The Department of Children and Families often places abused or neglected youths in living situations without making a concerted effort to provide necessary supports to the youths and their caregivers.
That’s the conclusion of a much-anticipated review released Tuesday by the Administration for Children and Families of the U.S. Department of Health and Human Services. The review is one the federal government does every three or four years of state child welfare agencies across the country.
Finding a safe and stable placement for at-risk youths “is hindered by systemic issues,” the 39-page review of Connecticut reported after reviewing 82 random cases. DCF has roughly 4,000 children in care on any given day.
Many of the conclusions in this report mirror deficits outlined in other outside reviews of the agency – testing the approach Gov. Dannel P. Malloy’s administration has taken to keep more at-risk youth with their families by offering additional supports.
When Malloy first took office in 2011, just 21 percent of youth in the system were living with relatives compared to almost half now. The state accomplished this by moving youths out of costly group homes and from out-of-state care.
But a growing chorus of state legislators and advocates have been sounding the alarm that, while more children are being placed with family members, the DCF is not providing the services they require in the community.
The state has been under federal court oversight for 25 years for failing too many abused or neglected children, and plaintiffs in the case have grown increasingly concerned that mid-year cuts from the state continue to hamper improvement. The state is slated to be back in court in April for a status conference, and a forum is scheduled at the state Capitol on Monday to hear about the federal report.
The systemic issues highlighted in the federal agency review of the sampled cases included:
- Not all services to meet the needs of families are available statewide. DCF made concerted efforts to provide services to 67 percent of the families with children in foster care and 55 percent of cases whose children were living at home but were still under DCF supervision. When specific needs were identified, the agency attempted to offer relevant services to just one-third of those in foster care and one-fifth of those living with their families under state supervision.
- There are not enough non-relative placement resources available to meet the needs of the children requiring foster care. This has led in some cases to moving children around from home to home.
- There was a “lack of accurate ongoing assessment of risk and safety factors.” The agency made concerted efforts to assess and address risk and safety concerns in two-thirds of the cases reviewed of children in foster care and one-third of the cases whose children were living at home under DCF supervision.
- After a report to the state’s abuse hotline, “face-to-face contact with the alleged victim was inconsistent and sometimes beyond 72 hours after the investigation was initiated.” The agency has a four-tier system for prioritizing response times, ranging from two hours to 72 hours. However, the department did not meet those response timelines 41 percent of the time.
- DCF has challenges monitoring and providing oversight for children on psychotropic medications.

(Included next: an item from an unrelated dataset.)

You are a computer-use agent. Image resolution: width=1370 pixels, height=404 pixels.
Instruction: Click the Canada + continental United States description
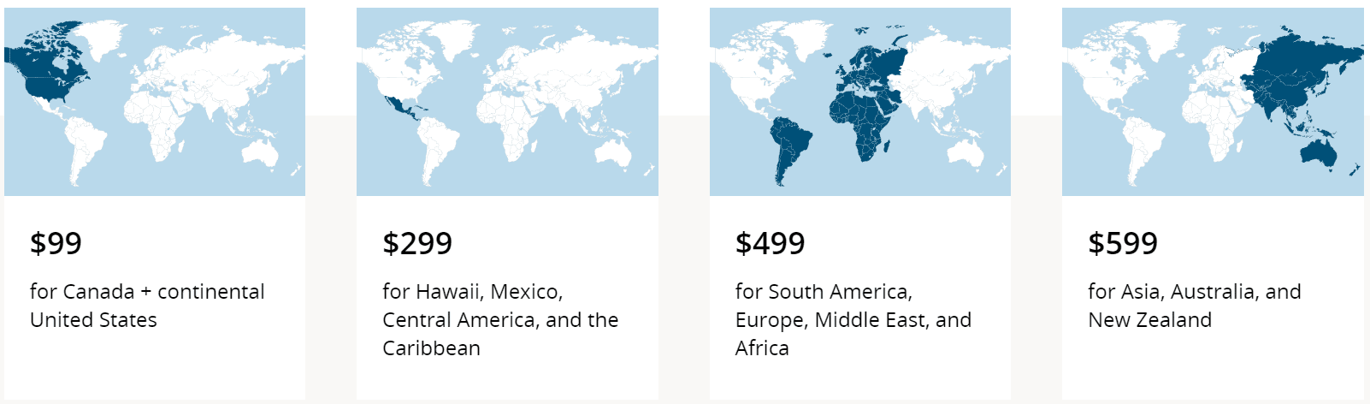(x=147, y=306)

- “The agency engages mothers more frequently that fathers.” In cases where visitations are appropriate between parents and foster youths, the DCF did a sufficient job in three-quarter of the cases facilitating visits between children and their mothers. For fathers, visits were attempted in only 56 percent of the cases.
These findings have led the leader of the state’s child welfare agency to once again promise reforms.

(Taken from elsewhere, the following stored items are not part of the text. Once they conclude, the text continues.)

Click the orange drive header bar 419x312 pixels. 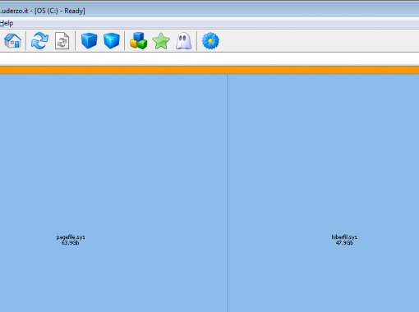coord(210,70)
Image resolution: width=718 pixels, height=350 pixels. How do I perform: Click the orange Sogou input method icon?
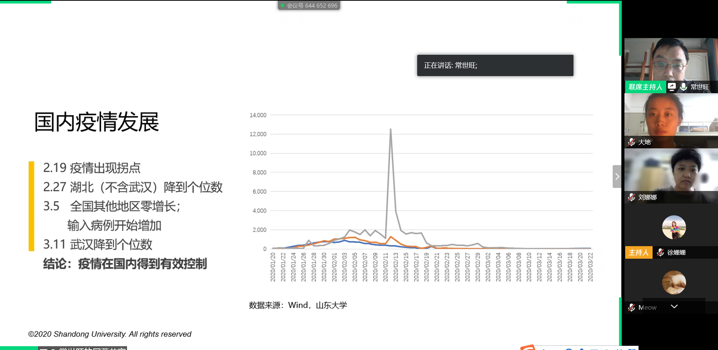point(528,347)
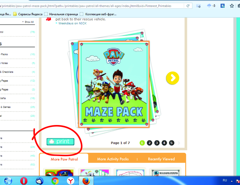Open RU language selector in tray
This screenshot has height=185, width=240.
coord(225,180)
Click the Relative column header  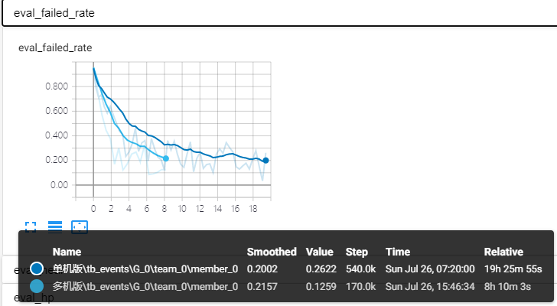click(503, 252)
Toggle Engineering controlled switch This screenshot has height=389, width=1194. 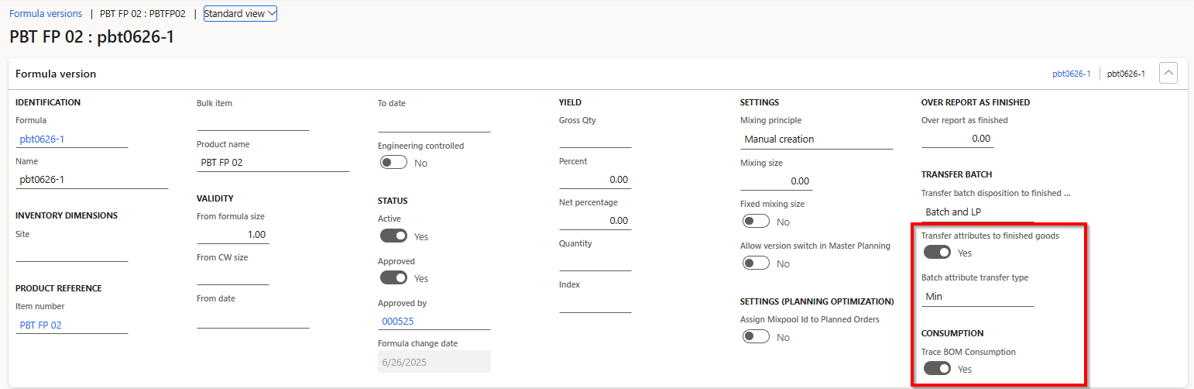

“We constantly strive to achieve better outcomes for the children and families we serve,” Commissioner Joette Katz said in a statement. “Using data to identify areas for improvement is a strength for our department… The improvement process is something that we are good at, and this affords us an excellent opportunity to build on those strengths and enhance child safety as a result.”
The review follows a series of outside reviews of the agency outlining major shortfalls in care being provided to youth and their families.
In the last 15 months, the state’s Office of the Child Advocate, an independent watchdog, has released two reports criticizing DCF for what it termed systemic issues with the vast agency’s oversight of children removed from their families. (Read more here and here)
In the most recent report, the child advocate documented a case in which DCF staff dismissed the pleas of a foster parent who repeatedly reached out for help; failed to notice months of malnourishment and the near-starvation of baby “Dylan;” and didn’t identify a troubling criminal and substance-abuse history in the home where he was placed.
In the earlier case police were called because a 2-year-old under DCF supervision was found wandering in the snow in a diaper and tee-shirt. DCF had received several phone calls, including one from a police officer, warning that the child’s mother was unfit, but the agency had continued to rate the case as low risk.
The state has been under federal court oversight for 25 years for failing too many abused and neglected children. In the federal court monitor’s most recent report, he again concluded the problem stems from the state not spending enough money to provide the mental health and other services services to families or agency staff to properly supervise at-risk children.
“Additional staffing and community resources are sorely needed,” Raymond Mancuso, the federal court monitor of DCF, wrote in February.
While DCF’s budget was cut significantly between fiscal 2009 and 2013, legislators have more recently shielded the agency from deep cuts imposed on other agencies, and DCF’s budget has rebounded since 2013. During Malloy’s first year in office in 2011, DCF’s spent $808.3 million, according to the state comptroller’s annual reports. This fiscal year, the agency is on pace to receive $794.2 million, a 1.7 percent reduction.